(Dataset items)
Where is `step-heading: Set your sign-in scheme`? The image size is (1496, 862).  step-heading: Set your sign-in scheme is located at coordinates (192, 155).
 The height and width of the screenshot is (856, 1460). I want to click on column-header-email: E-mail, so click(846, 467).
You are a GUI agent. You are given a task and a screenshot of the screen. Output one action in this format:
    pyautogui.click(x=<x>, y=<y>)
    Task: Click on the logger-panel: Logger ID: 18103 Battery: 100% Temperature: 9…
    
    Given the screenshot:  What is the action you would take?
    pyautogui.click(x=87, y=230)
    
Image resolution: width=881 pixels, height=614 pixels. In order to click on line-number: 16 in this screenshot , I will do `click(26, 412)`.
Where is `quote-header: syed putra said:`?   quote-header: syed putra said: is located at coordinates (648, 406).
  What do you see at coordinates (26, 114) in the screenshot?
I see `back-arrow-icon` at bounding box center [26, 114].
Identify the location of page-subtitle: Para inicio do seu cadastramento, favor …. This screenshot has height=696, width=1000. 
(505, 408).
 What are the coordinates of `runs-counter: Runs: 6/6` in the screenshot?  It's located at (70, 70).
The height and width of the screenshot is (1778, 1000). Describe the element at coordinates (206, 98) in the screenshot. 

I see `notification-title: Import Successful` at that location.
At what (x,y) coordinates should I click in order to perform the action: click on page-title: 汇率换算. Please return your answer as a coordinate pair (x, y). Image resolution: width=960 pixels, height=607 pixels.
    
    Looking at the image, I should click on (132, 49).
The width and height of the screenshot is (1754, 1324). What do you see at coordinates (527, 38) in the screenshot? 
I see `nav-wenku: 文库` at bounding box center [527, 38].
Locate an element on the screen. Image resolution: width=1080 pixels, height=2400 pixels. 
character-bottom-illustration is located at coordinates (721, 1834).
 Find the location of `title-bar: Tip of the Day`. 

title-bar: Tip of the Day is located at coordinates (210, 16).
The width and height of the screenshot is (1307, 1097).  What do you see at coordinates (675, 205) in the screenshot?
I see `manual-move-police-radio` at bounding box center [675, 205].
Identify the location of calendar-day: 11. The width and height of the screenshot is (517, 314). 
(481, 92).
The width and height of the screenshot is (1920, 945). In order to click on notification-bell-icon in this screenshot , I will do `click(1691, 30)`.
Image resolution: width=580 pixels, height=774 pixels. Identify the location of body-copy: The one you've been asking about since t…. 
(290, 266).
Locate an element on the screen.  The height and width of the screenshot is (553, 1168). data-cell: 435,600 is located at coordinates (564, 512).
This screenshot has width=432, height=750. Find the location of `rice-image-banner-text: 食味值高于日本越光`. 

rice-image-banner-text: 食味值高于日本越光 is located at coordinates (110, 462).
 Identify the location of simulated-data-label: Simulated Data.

- How to complete this task: Reproduce every line of the data above, character for character.

- Answer box:
Where is `step-heading: Set your sign-in scheme`? The image size is (1496, 862).  step-heading: Set your sign-in scheme is located at coordinates (192, 155).
 The height and width of the screenshot is (856, 1460). I want to click on column-header-email: E-mail, so click(846, 467).
You are a GUI agent. You are given a task and a screenshot of the screen. Output one action in this format:
    pyautogui.click(x=<x>, y=<y>)
    Task: Click on the logger-panel: Logger ID: 18103 Battery: 100% Temperature: 9…
    
    Given the screenshot:  What is the action you would take?
    pyautogui.click(x=87, y=230)
    
Image resolution: width=881 pixels, height=614 pixels. In order to click on line-number: 16 in this screenshot , I will do `click(26, 412)`.
Where is `quote-header: syed putra said:`?   quote-header: syed putra said: is located at coordinates (648, 406).
  What do you see at coordinates (26, 114) in the screenshot?
I see `back-arrow-icon` at bounding box center [26, 114].
Identify the location of page-subtitle: Para inicio do seu cadastramento, favor …. This screenshot has height=696, width=1000. 
(505, 408).
 What are the coordinates of `runs-counter: Runs: 6/6` in the screenshot?  It's located at (70, 70).
The height and width of the screenshot is (1778, 1000). Describe the element at coordinates (206, 98) in the screenshot. 

I see `notification-title: Import Successful` at that location.
At what (x,y) coordinates should I click in order to perform the action: click on page-title: 汇率换算. Please return your answer as a coordinate pair (x, y). Image resolution: width=960 pixels, height=607 pixels.
    
    Looking at the image, I should click on (132, 49).
The width and height of the screenshot is (1754, 1324). What do you see at coordinates (527, 38) in the screenshot? 
I see `nav-wenku: 文库` at bounding box center [527, 38].
Locate an element on the screen. Image resolution: width=1080 pixels, height=2400 pixels. 
character-bottom-illustration is located at coordinates (721, 1834).
 Find the location of `title-bar: Tip of the Day`. 

title-bar: Tip of the Day is located at coordinates (210, 16).
The width and height of the screenshot is (1307, 1097).  What do you see at coordinates (675, 205) in the screenshot?
I see `manual-move-police-radio` at bounding box center [675, 205].
Identify the location of calendar-day: 11. The width and height of the screenshot is (517, 314). 
(481, 92).
The width and height of the screenshot is (1920, 945). In order to click on notification-bell-icon in this screenshot , I will do `click(1691, 30)`.
Image resolution: width=580 pixels, height=774 pixels. Identify the location of body-copy: The one you've been asking about since t…. 
(290, 266).
Locate an element on the screen.  The height and width of the screenshot is (553, 1168). data-cell: 435,600 is located at coordinates (564, 512).
This screenshot has width=432, height=750. Find the location of `rice-image-banner-text: 食味值高于日本越光`. 

rice-image-banner-text: 食味值高于日本越光 is located at coordinates (110, 462).
 Identify the location of simulated-data-label: Simulated Data.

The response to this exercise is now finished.